Il tema individuato per l’edizione 2013 – La terra si muove con il senso – si lega ai recenti fatti che hanno colpito il territorio del Nord Italia. Ci spiegate quali riflessioni conserva e muove questo soggetto?
«L’edizione del Premio Suzzara di quest’anno non poteva non prendere in considerazione quanto accaduto nel maggio del 2012 anche in queste terre: il terremoto dell’Emilia ha interessato diversi centri del mantovano e il museo direttamente. La mostra è articolata in due sezioni: la presentazione dei progetti del concorso a invito per 14 artisti nati dopo gli anni ’70 intitolato significativamente RIGENERAZIONE, che porterà alla realizzazione dei quattro progetti vincitori nel territorio dell’Oltrepò Mantovano nel corso del 2014, e Progettare il momento. Dell’effimero e del suo contrario in cui Mario Airò, Elisabetta Di Maggio, Eva Marisaldi e Liliana Moro sono stati invitati a pensare appositamente negli spazi museali del Premio. Questi quattro lavori sono dedicati al tema della provvisorietà e della precarietà, del continuo mutare anche di cose immaginate come stabili e durature, di punti di riferimento vissuti come imprescindibili e saldi che cambiano quando meno te lo aspetti. Per questo, insieme al conservatore della Galleria, Marco Panizza, abbiamo scelto di intitolare l’intera edizione La terra si muove con il senso, cercando di seguire la storia di un premio così fortemente connotato e radicato nel contesto».

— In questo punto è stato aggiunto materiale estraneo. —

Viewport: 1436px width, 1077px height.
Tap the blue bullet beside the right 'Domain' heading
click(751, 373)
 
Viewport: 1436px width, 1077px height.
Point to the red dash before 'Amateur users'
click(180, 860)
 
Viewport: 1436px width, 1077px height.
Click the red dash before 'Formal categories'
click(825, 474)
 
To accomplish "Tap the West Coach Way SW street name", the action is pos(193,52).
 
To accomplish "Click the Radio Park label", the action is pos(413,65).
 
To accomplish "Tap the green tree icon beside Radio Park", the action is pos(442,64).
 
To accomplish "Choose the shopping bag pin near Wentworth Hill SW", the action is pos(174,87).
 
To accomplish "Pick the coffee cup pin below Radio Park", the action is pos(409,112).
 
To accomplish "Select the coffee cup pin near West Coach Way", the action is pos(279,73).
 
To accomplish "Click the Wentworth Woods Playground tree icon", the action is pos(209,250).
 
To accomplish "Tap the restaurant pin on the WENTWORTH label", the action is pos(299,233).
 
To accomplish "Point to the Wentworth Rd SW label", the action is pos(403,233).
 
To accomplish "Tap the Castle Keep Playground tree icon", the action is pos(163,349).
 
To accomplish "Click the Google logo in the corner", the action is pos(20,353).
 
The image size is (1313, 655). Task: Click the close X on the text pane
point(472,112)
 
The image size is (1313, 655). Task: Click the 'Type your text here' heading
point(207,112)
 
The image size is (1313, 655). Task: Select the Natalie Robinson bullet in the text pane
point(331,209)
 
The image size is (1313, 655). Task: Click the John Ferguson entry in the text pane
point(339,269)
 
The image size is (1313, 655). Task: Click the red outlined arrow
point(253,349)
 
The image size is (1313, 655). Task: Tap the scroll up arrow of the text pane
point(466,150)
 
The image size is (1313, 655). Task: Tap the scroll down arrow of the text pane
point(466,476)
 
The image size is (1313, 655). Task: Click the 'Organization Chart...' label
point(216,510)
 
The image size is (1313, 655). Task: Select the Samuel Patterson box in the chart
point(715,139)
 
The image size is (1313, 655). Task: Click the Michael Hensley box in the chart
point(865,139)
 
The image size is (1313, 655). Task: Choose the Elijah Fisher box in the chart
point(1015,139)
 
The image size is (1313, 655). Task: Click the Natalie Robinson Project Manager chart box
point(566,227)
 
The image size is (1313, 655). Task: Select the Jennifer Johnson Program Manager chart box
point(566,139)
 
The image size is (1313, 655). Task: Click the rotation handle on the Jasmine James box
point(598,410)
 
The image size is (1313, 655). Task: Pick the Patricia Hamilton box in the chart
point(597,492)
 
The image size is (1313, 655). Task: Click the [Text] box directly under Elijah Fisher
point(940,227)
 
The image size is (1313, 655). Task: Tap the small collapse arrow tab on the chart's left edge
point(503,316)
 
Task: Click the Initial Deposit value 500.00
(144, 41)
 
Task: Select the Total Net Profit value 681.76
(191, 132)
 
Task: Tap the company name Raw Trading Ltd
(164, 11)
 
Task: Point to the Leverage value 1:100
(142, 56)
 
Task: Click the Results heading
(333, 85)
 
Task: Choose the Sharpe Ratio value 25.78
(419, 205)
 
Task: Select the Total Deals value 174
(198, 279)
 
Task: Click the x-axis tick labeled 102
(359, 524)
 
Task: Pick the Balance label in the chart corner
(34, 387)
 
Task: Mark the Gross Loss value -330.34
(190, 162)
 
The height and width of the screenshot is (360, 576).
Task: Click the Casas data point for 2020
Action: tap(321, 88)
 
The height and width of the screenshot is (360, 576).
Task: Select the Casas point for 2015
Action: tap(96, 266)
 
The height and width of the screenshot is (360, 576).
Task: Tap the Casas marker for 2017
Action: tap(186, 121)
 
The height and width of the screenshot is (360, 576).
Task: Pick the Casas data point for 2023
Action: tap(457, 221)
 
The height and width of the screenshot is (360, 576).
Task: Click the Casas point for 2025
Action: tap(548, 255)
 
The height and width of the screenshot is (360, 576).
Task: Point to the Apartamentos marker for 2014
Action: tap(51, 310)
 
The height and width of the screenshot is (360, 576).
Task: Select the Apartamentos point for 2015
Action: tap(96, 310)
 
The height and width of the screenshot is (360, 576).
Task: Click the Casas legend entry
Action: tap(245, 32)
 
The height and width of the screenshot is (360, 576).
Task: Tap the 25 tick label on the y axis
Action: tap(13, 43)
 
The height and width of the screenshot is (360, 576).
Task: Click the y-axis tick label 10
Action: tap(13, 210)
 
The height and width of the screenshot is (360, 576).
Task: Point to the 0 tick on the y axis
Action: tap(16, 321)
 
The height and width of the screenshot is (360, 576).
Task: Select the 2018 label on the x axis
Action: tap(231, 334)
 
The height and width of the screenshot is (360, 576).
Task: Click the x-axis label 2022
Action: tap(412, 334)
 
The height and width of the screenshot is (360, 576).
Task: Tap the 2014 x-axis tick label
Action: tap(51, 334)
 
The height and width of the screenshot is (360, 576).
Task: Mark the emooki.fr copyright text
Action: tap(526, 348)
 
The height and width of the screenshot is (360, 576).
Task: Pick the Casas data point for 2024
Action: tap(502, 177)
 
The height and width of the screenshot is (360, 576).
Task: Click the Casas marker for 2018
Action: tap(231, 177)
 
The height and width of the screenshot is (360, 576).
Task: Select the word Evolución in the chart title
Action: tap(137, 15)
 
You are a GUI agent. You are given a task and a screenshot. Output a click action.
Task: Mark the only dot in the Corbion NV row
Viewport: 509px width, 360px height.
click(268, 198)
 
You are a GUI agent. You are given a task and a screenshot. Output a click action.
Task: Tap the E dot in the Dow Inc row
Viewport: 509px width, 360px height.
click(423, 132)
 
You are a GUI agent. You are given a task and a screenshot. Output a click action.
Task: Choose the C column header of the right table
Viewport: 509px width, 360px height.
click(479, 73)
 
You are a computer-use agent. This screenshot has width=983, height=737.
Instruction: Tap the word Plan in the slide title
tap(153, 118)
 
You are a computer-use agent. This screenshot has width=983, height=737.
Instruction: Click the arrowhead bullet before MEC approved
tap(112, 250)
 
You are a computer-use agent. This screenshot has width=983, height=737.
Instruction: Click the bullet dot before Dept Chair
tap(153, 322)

Quali elementi di continuità col passato e quali invece di rottura avete inserito nell’edizione di quest’anno?
«La continuità è data dalla straordinaria capacità degli artisti invitati a confrontarsi con il contesto, con la storia, la tradizione e la collezione di un Premio significativo come il Suzzara. L’innovazione e la rottura sono invece dettate paradossalmente da una scelta di continuità con la reintroduzione di un concorso rivolto ad alcuni dei migliori artisti italiani nati dopo il 1970 che realizzeranno nel territorio mantovano quattro progetti di arte pubblica entro il 2014: quest’anno il Suzzara si apre dunque al territorio e si svilupperà nell’arco di due anni».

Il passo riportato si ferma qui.